Diesen Aspekt griff Reuter auch anlässlich des Gedankenaustausches mit Landwirtschaftsminister Gert Lindemann in Goslar auf. Der NLT forderte die gesetzliche Absicherung von Koordinierungsausschüssen für die Ländliche Entwicklung, in denen die Umsetzung des ELER-Programms durch die Regionaldirektionen der Landesamtes für Geoinformation und Landentwicklung Niedersachsen mit den Landräten der betroffenen Landkreise unter Einbeziehen der Gemeindeebene künftig abgestimmt werden soll. Ferner erneuerten die Landräte die Forderung, eine bessere planerische Steuerung gewerblicher Stallanlagen im Außenbereich durch eine Änderung des Baugesetzbuches des Bundes zu ermöglichen. Schließlich wurde auf die verdichtete Arbeitsbelastung in den Lebensmittel- und Veterinärämtern der Landkreise hingewiesen, die keine weitere Aufgabenverdichtung ohne Anpassung der Personalstärke zulasse. „Es handelt sich um Aufgaben des übertragenen Wirkungskreises, hier steht das Land in der Pflicht, für eine angemessene finanzielle Ausstattung der Landkreise zu sorgen“, erläuterte Landrat Reuter.

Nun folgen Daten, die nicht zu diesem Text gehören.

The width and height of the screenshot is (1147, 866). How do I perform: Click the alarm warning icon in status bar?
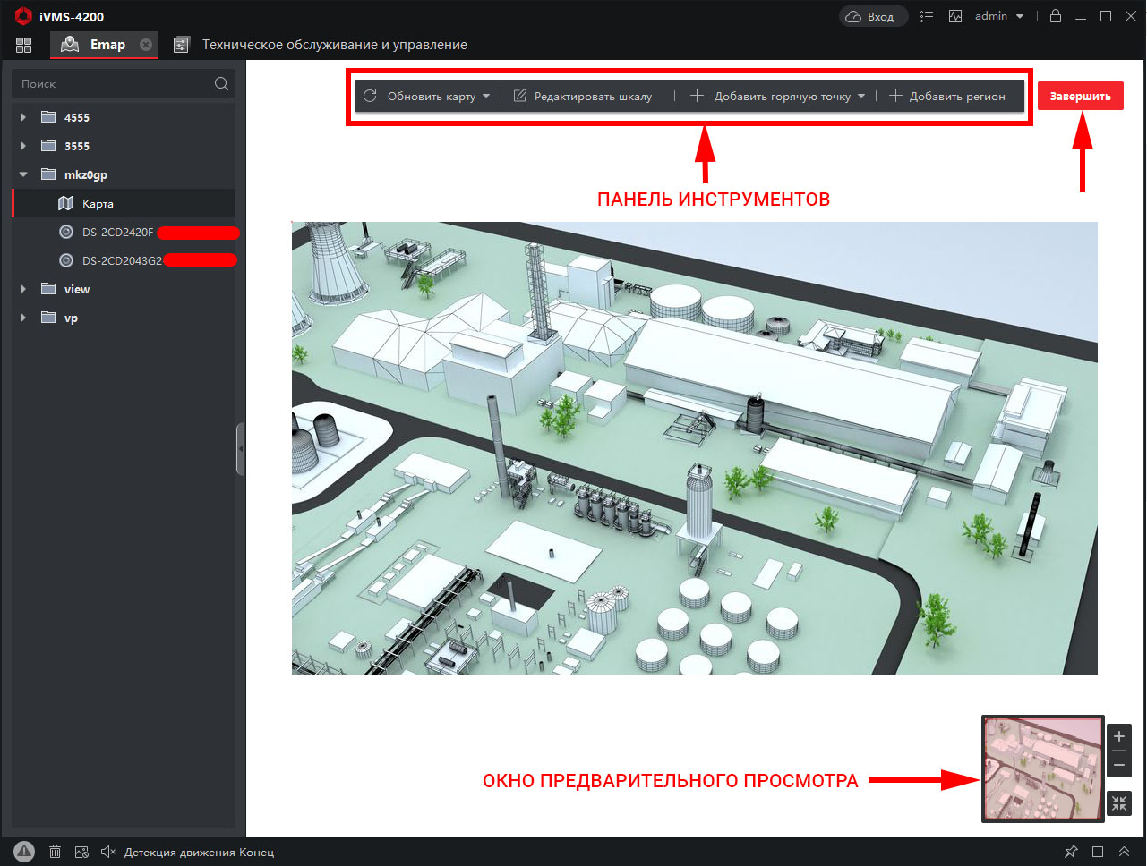(x=24, y=852)
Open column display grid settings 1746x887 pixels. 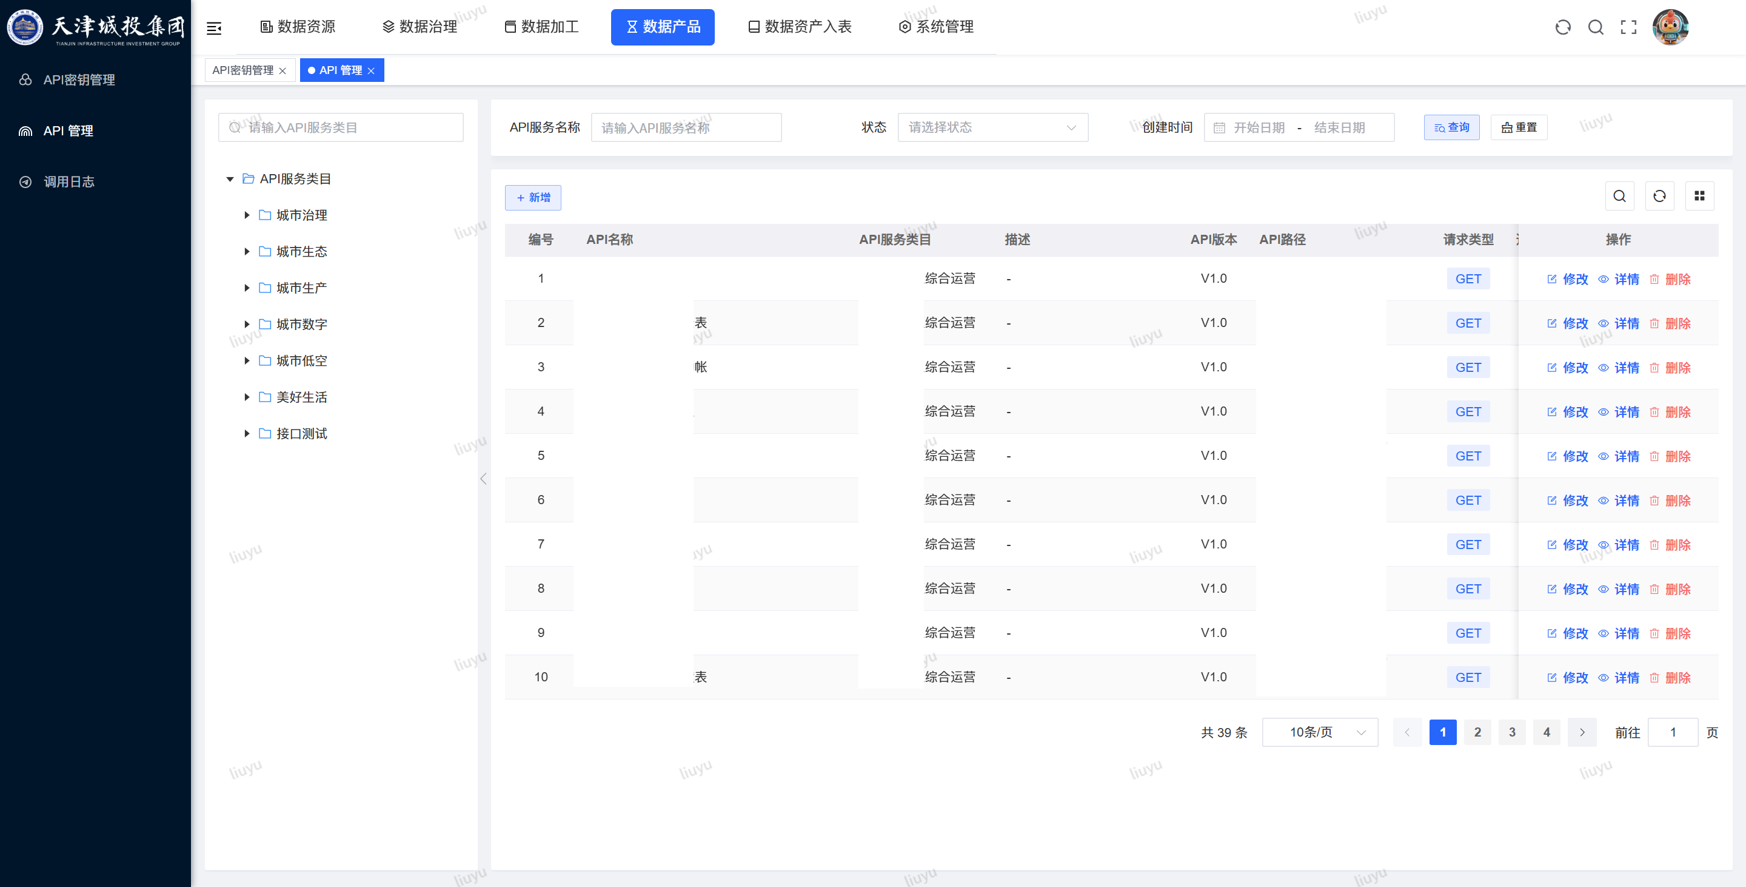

Am zweiten Tag des Landräteseminars stand die neue Staatssekretärin im Niedersächsischen Ministerium für Umwelt, Energie und Klimaschutz, Ulla Ihnen, den Landräten als Gesprächspartnerin zur Verfügung. Sie streifte einen breiten Fächer gemeinsamer Themen. Die Landräte brachten ihre Sorge zum Ausdruck, dass die bundesrechtlich gebotene Ausweisung von Überschwemmungsgebieten nicht fristgerecht umgesetzt werden könne, weil es in weiten Teilen des Landes immer noch an den notwendigen Datengrundlagen mangele. „Es wäre nicht akzeptabel, wenn am Ende die Landkreise den Schwarzen Peter erhalten, obwohl ein anderer nicht rechtzeitig die Hausaufgaben gemacht hat“, erläuterte der stellvertretende NLT-Vorsitzende, Landrat Klaus Wiswe, Landkreis Celle. Breiten Raum in der Diskussion nahm die Umsetzung des kürzlich vorgestellten Energiekonzeptes der Landesregierung ein. Wiswe forderte in diesem Zusammenhang eine zügige Verabschiedung des neuen Landesraumordnungsprogrammes. Wiswe: „Nur dann können die Landkreise als Verantwortliche für die Regionalplanung die notwendigen Weichen beispielsweise für die Ausweisung neuer Windkraftanlagen stellen.“
Den Abschluss der Veranstaltung bildete ein Vortrag von Professor Dr. Heribert Prantl, Mitglied der Chefredaktion und Leiter der Redaktion Innenpolitik der Süddeutschen Zeitung. Er referierte prägnant und hintergrundreich zum Thema „Die Moral der Elite“. Nicht Geld-, Macht und Genussfülle dürfe kennzeichnend sein für die Elite im demokratischen Rechtsstaat. Zur wirklichen Elite gehörten vielmehr diejenigen, die sich in Wohlfahrtsverbänden, sozialen Initiativen, Stiftungen, an der Basis der Demokratie engagierten. Prantl rief die Landräte auf, die moderne Wohlfahrt zu organisieren.